From the entries below, output the line with "How do I perform: Open the Knowledge" and each following line up to and including the line with "You are a computer-use agent. Image", exactly as written.

=== Data section ===

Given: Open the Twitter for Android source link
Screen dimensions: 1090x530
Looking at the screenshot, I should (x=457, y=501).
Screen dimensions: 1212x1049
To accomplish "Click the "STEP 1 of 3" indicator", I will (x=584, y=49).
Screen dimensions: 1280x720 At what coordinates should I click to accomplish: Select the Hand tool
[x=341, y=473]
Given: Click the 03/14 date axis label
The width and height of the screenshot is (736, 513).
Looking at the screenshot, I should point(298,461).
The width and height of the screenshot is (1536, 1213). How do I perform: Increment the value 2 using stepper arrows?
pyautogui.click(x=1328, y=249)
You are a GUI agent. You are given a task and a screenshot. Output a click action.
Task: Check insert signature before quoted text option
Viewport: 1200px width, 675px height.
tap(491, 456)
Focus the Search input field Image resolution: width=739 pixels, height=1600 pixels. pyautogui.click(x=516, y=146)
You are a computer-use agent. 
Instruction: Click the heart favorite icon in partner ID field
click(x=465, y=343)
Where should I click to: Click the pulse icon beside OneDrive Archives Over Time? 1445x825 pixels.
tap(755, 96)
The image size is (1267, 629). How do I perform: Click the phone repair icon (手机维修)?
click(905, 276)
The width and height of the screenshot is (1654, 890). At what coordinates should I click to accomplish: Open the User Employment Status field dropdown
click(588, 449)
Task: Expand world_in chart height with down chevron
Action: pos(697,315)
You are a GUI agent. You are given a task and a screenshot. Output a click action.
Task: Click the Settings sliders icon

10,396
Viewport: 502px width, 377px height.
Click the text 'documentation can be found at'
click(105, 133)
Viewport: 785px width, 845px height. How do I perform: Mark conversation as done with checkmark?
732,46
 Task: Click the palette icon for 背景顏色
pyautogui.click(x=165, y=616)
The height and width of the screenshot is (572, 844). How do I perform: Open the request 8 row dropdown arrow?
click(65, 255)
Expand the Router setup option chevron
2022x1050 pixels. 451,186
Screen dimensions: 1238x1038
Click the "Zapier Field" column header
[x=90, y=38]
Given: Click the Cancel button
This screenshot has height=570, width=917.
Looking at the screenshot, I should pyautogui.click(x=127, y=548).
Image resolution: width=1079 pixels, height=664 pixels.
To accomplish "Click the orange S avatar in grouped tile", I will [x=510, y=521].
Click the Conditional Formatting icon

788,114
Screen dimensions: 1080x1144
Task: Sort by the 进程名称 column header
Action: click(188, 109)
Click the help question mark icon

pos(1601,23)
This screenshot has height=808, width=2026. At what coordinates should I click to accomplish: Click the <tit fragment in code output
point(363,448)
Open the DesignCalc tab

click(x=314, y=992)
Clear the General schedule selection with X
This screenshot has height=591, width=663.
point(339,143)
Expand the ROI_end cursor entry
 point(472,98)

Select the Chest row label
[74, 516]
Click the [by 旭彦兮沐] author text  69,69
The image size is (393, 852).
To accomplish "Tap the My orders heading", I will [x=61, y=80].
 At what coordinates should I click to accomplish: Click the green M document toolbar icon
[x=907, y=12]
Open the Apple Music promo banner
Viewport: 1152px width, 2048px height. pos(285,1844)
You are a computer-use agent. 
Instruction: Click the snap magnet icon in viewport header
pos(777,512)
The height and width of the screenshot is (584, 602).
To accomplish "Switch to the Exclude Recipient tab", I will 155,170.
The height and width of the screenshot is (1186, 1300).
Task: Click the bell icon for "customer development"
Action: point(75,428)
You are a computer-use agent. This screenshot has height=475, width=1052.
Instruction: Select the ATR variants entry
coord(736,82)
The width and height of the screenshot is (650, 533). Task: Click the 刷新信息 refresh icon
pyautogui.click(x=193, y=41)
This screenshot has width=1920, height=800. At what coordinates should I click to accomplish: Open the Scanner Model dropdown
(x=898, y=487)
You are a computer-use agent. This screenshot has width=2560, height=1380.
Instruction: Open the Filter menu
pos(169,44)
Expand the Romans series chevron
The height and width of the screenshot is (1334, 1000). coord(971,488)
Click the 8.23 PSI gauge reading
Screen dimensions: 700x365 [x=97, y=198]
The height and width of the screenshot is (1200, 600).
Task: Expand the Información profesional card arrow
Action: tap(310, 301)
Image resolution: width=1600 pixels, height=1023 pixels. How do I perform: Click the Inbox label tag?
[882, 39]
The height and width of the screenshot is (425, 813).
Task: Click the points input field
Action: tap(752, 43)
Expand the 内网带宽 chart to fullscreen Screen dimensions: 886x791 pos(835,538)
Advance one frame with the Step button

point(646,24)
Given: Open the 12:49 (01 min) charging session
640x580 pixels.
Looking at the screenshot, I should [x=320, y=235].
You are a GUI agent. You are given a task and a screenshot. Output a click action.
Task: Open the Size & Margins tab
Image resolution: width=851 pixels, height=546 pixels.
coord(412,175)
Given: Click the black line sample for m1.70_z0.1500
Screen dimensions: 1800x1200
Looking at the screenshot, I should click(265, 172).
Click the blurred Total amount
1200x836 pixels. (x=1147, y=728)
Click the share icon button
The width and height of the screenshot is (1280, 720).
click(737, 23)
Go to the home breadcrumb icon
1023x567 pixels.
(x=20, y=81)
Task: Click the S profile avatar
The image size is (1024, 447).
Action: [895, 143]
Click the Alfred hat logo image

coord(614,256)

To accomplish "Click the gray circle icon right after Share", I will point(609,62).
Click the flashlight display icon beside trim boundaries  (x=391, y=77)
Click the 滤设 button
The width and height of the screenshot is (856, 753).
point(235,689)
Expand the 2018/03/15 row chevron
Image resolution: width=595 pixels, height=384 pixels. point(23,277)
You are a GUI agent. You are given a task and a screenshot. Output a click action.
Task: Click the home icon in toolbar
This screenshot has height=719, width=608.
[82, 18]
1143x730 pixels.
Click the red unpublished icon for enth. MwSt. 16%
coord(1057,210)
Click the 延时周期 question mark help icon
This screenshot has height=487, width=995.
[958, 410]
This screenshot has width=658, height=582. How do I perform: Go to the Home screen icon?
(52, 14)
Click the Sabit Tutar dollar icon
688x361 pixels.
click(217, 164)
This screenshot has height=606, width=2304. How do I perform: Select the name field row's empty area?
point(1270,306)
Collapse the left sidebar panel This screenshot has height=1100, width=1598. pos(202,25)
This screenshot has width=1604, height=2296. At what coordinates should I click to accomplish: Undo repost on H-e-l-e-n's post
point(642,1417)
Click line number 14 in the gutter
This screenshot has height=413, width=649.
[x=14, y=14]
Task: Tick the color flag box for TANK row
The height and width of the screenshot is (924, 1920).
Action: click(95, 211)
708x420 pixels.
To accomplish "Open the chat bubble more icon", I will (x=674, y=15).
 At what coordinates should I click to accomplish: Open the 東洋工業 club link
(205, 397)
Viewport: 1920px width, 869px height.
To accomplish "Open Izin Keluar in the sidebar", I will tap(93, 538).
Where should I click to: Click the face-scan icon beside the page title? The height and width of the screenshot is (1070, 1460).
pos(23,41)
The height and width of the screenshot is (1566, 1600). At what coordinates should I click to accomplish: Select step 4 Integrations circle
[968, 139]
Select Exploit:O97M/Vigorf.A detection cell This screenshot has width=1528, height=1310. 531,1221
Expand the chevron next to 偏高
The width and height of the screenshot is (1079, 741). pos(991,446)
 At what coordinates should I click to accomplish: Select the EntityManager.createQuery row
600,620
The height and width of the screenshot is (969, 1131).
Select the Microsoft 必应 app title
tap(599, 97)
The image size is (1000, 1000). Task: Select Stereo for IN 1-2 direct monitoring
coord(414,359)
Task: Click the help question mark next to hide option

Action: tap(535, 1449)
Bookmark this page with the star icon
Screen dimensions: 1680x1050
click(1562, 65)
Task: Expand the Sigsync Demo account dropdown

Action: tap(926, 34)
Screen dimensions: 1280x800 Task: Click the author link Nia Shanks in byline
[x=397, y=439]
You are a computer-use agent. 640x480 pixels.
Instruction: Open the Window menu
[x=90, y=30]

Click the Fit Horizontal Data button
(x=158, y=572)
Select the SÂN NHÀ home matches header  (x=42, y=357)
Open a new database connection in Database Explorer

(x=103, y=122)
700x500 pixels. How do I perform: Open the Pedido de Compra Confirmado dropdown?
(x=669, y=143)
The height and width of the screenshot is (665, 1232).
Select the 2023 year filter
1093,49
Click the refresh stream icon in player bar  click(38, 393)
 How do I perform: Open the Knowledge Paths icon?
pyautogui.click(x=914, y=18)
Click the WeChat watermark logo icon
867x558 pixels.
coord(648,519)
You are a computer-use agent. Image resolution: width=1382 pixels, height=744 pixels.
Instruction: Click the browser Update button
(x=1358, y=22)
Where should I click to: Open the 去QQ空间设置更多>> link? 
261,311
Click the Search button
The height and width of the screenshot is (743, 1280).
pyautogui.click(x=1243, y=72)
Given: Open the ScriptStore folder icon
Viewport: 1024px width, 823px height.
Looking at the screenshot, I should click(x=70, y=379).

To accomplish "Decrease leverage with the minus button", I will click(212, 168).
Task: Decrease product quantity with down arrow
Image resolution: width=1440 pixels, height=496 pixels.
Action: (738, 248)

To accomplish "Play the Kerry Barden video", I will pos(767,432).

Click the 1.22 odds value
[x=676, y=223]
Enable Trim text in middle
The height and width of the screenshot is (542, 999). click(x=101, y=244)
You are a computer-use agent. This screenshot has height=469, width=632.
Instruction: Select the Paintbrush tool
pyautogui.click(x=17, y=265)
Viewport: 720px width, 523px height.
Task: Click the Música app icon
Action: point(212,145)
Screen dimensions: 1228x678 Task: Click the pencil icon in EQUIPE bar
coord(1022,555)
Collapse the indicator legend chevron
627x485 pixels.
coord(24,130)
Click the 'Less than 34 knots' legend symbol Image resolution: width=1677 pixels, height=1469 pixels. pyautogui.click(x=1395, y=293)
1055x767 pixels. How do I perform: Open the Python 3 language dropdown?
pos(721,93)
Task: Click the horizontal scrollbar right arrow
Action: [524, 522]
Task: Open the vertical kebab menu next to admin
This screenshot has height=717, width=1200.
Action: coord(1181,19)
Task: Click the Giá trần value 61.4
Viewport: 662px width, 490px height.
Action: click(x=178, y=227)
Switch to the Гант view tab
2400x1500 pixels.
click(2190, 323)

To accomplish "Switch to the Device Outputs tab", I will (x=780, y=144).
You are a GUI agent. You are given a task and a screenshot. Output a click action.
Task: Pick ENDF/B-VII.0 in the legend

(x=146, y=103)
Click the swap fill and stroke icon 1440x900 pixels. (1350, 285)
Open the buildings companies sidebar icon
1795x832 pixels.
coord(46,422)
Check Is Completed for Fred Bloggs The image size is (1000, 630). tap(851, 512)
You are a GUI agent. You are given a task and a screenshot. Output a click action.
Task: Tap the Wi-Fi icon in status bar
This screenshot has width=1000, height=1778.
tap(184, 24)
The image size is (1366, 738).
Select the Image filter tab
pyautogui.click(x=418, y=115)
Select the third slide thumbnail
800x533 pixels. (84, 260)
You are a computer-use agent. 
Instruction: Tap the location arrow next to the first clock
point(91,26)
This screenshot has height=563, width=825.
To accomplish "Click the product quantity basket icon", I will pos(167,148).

===

Task result:
 How do I perform: Open the Knowledge Paths icon?
pyautogui.click(x=914, y=18)
Click the WeChat watermark logo icon
867x558 pixels.
coord(648,519)
You are a computer-use agent. Image resolution: width=1382 pixels, height=744 pixels.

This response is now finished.